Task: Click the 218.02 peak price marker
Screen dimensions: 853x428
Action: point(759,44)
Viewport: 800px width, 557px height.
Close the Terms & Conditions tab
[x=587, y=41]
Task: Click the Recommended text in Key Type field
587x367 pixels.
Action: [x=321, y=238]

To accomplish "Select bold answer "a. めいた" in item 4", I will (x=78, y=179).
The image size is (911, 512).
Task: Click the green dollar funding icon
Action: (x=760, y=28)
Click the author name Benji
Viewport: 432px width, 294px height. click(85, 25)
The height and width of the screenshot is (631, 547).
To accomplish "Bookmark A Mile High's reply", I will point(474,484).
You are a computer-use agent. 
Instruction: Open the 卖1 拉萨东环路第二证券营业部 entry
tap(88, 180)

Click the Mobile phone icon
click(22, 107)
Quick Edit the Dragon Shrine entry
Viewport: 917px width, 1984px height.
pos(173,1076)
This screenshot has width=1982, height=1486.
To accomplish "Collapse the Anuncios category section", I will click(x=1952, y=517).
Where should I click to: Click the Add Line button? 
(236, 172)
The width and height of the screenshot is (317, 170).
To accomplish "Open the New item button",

* The problem: Retype every line of the material above, keeping the wording, spacing and characters unchanged.

* Answer:
Task: Click the 218.02 peak price marker
Screen dimensions: 853x428
Action: point(759,44)
Viewport: 800px width, 557px height.
Close the Terms & Conditions tab
[x=587, y=41]
Task: Click the Recommended text in Key Type field
587x367 pixels.
Action: [x=321, y=238]

To accomplish "Select bold answer "a. めいた" in item 4", I will (x=78, y=179).
The image size is (911, 512).
Task: Click the green dollar funding icon
Action: (x=760, y=28)
Click the author name Benji
Viewport: 432px width, 294px height. click(85, 25)
The height and width of the screenshot is (631, 547).
To accomplish "Bookmark A Mile High's reply", I will point(474,484).
You are a computer-use agent. 
Instruction: Open the 卖1 拉萨东环路第二证券营业部 entry
tap(88, 180)

Click the Mobile phone icon
click(22, 107)
Quick Edit the Dragon Shrine entry
Viewport: 917px width, 1984px height.
pos(173,1076)
This screenshot has width=1982, height=1486.
To accomplish "Collapse the Anuncios category section", I will click(x=1952, y=517).
Where should I click to: Click the Add Line button? 
(236, 172)
The width and height of the screenshot is (317, 170).
To accomplish "Open the New item button",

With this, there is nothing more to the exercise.